Exercise description: Transcribe the aortic valve text word for word, starting at "Therefore, an IV" and ending at "by balloon inflation.".

BEGIN Page text

However, it is important to note that whereas the natural normal aortic valve is able to open with an orifice of about 5 to 6 cm2 and to accommodate a blood flow of more that 15 l/min. during heavy exercise for instance, an opening area of about 1.5 to 2 cm2 can accept a 6 to 8 l/min blood flow without a significant pressure gradient. Such a flow corresponds to the cardiac output of the elderly subject with limited physical activity.
Therefore, an IV would not have to produce a large opening of the aortic orifice since an opening about 2 cm2 would be sufficient in most subjects, in particular in elderly subjects, whose cardiac output probably does not reach more than 6 to 8 l/min. during normal physical activity. For instance, the surgically implanted mechanical valves have an opening area which is far from the natural valve opening that ranges from 2 to 2.5 cm2, mainly because of the room taken by the large circular structure supporting the valvular part of the device.
The prior art describes examples of cardiac valve prostheses that are aimed at being implanted without surgical intervention by way of catheterization. For example, U.S. Pat. No. 5,411,552 describes a collapsible valve able to be introduced into the body in a compressed presentation and expanded in the right position by balloon inflation.

END Page text
BEGIN Data for analysis

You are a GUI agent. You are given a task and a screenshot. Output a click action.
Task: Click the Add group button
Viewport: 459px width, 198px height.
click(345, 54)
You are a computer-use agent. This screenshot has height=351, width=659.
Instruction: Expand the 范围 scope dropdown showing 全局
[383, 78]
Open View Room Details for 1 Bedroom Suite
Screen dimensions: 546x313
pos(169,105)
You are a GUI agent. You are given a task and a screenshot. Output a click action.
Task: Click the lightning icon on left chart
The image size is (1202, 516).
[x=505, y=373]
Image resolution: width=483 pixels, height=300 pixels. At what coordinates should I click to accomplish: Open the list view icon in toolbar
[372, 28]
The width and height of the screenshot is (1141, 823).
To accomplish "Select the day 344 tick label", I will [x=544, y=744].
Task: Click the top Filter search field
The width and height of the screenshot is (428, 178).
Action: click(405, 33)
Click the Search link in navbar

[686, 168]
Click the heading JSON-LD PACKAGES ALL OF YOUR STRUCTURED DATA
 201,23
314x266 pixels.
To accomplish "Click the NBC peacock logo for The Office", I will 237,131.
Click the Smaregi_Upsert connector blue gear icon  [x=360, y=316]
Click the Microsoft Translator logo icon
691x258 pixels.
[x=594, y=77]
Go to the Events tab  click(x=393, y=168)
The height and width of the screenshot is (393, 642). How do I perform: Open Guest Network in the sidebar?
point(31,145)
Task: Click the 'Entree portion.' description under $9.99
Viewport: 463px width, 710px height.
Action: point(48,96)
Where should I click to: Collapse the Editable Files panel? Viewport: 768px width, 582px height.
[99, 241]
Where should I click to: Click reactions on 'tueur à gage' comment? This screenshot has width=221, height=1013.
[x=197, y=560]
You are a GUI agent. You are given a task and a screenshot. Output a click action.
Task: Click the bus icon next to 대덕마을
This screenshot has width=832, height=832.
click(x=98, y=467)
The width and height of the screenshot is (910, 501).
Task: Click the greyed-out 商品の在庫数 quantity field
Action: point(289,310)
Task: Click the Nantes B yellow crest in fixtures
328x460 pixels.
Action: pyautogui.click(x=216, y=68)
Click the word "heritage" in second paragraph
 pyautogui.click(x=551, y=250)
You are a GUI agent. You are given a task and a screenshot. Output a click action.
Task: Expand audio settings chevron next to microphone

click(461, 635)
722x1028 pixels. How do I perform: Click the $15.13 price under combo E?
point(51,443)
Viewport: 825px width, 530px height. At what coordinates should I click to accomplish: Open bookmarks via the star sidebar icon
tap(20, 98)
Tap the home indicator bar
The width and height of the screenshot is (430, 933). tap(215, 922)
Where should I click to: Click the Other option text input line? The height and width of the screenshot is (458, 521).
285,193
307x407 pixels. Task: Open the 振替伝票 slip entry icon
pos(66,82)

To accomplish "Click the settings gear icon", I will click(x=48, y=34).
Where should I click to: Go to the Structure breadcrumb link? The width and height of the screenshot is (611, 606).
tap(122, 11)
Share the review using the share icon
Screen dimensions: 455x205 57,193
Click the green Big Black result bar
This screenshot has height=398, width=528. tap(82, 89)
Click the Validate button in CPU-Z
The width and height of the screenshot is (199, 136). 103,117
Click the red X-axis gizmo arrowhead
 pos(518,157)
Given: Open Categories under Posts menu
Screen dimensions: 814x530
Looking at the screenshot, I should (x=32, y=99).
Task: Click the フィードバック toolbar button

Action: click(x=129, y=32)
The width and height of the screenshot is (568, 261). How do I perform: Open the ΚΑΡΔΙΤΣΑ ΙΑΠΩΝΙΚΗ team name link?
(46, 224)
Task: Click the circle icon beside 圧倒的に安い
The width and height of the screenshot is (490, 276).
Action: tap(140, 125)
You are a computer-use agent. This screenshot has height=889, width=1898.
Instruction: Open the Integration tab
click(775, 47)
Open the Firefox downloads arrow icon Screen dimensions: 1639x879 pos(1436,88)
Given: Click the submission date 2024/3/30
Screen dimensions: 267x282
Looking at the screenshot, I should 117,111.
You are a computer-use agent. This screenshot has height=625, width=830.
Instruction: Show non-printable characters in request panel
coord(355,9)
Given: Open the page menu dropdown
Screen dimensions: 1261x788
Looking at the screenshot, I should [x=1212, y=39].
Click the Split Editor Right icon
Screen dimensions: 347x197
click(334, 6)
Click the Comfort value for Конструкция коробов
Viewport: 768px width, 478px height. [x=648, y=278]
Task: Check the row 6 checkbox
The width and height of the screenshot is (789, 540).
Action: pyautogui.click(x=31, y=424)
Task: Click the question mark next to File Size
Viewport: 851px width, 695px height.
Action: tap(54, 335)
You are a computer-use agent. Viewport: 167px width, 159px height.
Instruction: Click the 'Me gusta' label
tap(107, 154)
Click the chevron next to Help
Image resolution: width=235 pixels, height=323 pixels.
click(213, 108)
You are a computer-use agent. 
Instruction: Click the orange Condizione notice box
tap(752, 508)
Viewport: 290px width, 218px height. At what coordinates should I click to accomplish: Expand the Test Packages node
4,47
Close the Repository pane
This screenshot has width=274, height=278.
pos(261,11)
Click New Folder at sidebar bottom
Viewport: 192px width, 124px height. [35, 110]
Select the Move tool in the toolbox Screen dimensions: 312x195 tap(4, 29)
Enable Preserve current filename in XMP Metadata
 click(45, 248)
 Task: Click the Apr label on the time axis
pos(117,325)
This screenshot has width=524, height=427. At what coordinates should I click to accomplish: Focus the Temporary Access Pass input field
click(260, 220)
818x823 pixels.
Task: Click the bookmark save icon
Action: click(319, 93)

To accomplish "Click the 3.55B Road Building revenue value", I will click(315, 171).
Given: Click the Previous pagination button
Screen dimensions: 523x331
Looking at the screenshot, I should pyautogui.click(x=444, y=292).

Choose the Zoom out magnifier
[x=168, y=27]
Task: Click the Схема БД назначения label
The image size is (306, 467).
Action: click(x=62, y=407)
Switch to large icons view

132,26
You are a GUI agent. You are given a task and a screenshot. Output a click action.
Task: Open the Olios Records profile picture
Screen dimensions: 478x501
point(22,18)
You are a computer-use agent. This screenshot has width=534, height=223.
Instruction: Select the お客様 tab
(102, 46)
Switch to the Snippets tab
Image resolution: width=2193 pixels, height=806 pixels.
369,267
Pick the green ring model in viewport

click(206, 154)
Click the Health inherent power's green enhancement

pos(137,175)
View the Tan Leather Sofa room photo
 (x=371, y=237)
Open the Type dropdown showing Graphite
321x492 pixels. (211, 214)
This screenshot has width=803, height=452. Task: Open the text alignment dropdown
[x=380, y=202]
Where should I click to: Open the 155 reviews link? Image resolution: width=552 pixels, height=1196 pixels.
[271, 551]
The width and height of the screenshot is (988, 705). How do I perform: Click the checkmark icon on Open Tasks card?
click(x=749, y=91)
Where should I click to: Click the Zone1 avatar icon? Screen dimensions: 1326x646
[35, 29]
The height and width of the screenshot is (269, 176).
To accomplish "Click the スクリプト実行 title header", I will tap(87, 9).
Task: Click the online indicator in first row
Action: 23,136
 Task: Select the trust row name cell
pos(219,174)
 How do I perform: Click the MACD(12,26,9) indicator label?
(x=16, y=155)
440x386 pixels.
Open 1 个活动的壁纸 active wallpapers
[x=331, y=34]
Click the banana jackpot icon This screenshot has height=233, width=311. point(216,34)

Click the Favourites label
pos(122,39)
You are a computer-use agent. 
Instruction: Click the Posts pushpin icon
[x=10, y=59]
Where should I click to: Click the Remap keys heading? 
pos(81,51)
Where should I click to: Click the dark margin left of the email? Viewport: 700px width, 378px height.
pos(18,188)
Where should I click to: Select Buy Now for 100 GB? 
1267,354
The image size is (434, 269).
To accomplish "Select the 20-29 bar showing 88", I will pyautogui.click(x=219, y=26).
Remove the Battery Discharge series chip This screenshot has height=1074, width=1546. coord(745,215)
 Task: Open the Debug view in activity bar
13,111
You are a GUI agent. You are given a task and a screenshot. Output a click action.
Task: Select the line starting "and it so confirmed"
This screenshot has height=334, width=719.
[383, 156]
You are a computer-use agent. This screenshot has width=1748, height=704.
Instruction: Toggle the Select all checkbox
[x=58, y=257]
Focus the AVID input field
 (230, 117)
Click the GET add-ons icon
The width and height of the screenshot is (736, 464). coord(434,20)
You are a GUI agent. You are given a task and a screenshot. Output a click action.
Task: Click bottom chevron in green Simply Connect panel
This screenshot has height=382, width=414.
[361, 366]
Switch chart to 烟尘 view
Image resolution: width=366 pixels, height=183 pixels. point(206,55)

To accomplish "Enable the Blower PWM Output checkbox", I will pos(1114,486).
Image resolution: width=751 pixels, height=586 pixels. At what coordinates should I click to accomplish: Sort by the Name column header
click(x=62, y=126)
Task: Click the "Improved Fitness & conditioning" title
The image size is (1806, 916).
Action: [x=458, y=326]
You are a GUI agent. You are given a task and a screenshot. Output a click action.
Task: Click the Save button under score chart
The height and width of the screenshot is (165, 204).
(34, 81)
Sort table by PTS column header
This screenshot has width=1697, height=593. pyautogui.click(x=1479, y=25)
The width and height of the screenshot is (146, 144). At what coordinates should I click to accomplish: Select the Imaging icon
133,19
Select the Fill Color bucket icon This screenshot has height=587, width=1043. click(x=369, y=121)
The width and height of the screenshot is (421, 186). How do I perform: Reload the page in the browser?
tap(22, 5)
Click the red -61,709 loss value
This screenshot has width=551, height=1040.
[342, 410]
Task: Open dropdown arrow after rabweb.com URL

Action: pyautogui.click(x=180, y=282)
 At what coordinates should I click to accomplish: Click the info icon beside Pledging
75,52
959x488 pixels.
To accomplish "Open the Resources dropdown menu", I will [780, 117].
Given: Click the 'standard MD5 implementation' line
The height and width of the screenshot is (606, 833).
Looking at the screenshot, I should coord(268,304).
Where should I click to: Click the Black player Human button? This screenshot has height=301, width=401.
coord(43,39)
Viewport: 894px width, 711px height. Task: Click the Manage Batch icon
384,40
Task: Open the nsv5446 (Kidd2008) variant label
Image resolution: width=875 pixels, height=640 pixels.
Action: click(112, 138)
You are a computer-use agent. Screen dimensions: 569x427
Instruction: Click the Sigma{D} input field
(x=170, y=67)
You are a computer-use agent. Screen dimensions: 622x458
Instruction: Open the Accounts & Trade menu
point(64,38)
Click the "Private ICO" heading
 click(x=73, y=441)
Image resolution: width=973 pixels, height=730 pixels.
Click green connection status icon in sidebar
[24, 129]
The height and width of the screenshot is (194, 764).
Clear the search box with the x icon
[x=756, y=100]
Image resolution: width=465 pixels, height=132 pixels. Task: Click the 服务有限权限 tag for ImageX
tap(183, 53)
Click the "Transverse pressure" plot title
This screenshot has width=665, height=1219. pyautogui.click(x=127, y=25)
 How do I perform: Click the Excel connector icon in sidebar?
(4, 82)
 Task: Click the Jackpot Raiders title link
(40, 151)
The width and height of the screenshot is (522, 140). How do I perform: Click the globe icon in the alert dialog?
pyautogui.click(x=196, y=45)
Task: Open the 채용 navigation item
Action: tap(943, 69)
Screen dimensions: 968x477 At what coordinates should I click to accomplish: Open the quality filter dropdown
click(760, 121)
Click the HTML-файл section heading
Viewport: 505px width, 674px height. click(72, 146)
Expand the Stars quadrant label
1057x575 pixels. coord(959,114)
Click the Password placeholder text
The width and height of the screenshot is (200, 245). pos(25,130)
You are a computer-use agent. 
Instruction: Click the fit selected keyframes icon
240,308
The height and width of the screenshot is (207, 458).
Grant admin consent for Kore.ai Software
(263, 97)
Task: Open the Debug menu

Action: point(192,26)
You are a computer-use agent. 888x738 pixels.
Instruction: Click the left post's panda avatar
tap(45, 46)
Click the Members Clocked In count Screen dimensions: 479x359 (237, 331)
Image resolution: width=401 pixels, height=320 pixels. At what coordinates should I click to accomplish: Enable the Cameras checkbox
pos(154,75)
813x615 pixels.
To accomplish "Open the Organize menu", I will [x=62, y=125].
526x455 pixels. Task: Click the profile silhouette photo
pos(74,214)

END Data for analysis

Task answer:
Therefore, an IV would not have to produce a large opening of the aortic orifice since an opening about 2 cm2 would be sufficient in most subjects, in particular in elderly subjects, whose cardiac output probably does not reach more than 6 to 8 l/min. during normal physical activity. For instance, the surgically implanted mechanical valves have an opening area which is far from the natural valve opening that ranges from 2 to 2.5 cm2, mainly because of the room taken by the large circular structure supporting the valvular part of the device.
The prior art describes examples of cardiac valve prostheses that are aimed at being implanted without surgical intervention by way of catheterization. For example, U.S. Pat. No. 5,411,552 describes a collapsible valve able to be introduced into the body in a compressed presentation and expanded in the right position by balloon inflation.